Otro pariente me aseguró que la homeopatía había curado a su hija de una alergia. Le expliqué acerca de cómo algunas enfermedades desaparecían de manera espontánea y otras se iban por el efecto placebo, pero nunca por efecto directo del “ingrediente activo” de los chochos (es tan astronómicamente pequeño que para fines prácticos no existe). Al final aceptó que quería creer que el tratamiento había funcionado.

Todos estos desbalances que los charlatanes e ignorantes ven en el cuerpo y en el mundo no están ahí realmente: la que está desbalanceada es su mente.

En qué momento fracasó la civilización, no sé. Se supone que con el nivel de ciencia y tecnología y la manera de razonar ya habíamos superado esta etapa de magia, misterio y temor, pero veo claramente que seguimos regocijándonos en esquemas de charlatanería religiosa, new age, magia clásica y alquimia. ¿Y la ciencia? ¿Y el pensamiento racional? A la mierda: tenemos feng shui en vez de arquitectura y diseño de interiores moderno e imanes, cuarzos, incienso e imposición de manos en lugar de medicina y farmacopea. De no creerse.
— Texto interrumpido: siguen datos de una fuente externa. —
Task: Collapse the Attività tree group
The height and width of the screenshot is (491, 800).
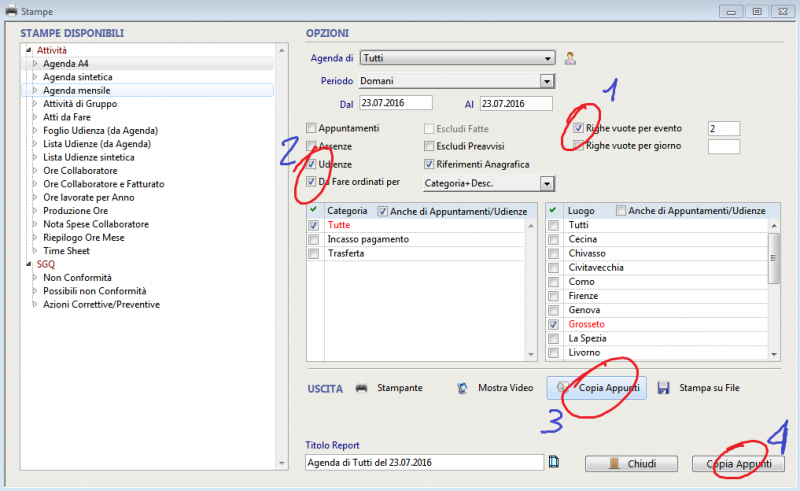Action: [x=28, y=50]
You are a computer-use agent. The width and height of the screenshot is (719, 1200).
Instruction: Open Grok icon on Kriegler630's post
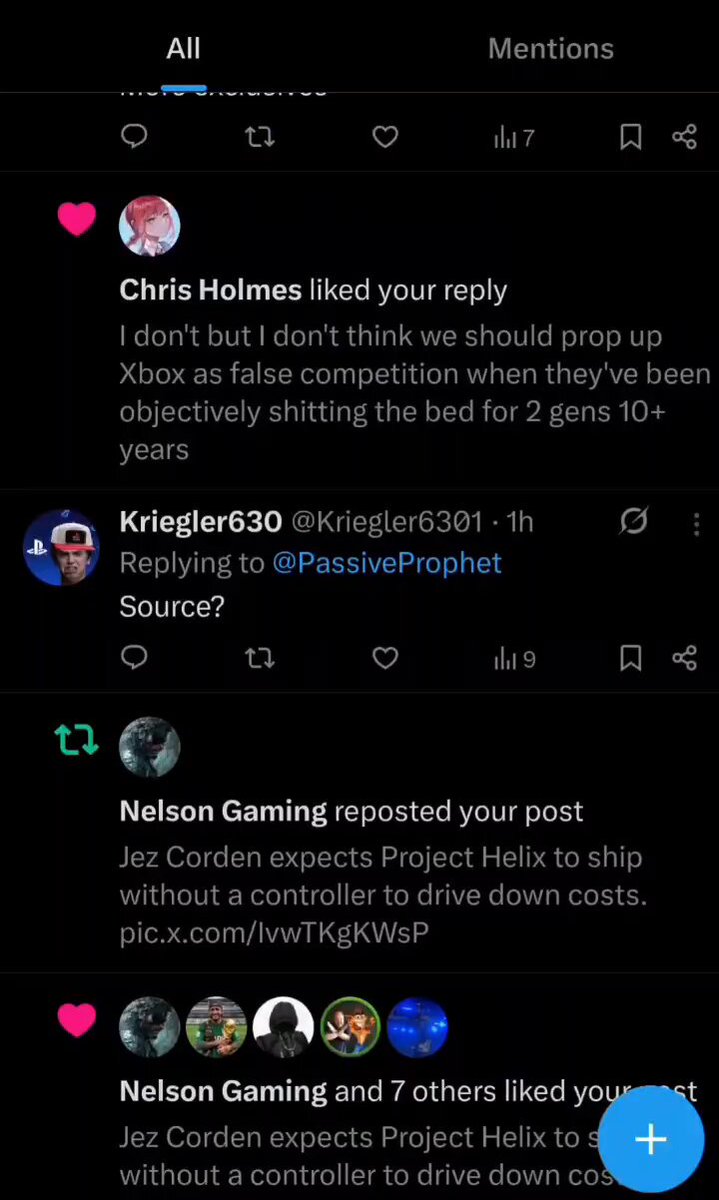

Entiendo que puede ser divertido creer en cosas raras, pero debemos diferenciarlas de lo que es real. Y con real me refiero a que si algún tratamiento o fenómeno no puede explicarse en términos científicos, cuantificables y reproducibles, entonces no podemos asegurar que funcione verdaderamente. Me recuerda a ese chiste donde llega un tipo a casa de su compadre y advierte que en el dintel de la puerta hay una ristra de ajos, una herradura y un bote de agua bendita. -Qué pasó. Compadre; ¿usted cree en las brujas?, -claro que no, respondió; ¡pero de que las hay, las hay! No queremos deshacernos de estas creencias primitivas. Y muchas veces nos resistimos bajo el argumento tontísimo de “no hace daño creer; ¿qué tal si en verdad funciona?”. Sí hace daño; nos mantiene en un estado de ignorancia y le quita su justo lugar al pensamiento racional y a una actitud de progreso y nos deja anquilosados en agendas pueriles y faranduleras. Sé que es difícil, pero hay que dejar todo eso atrás, por las buenas.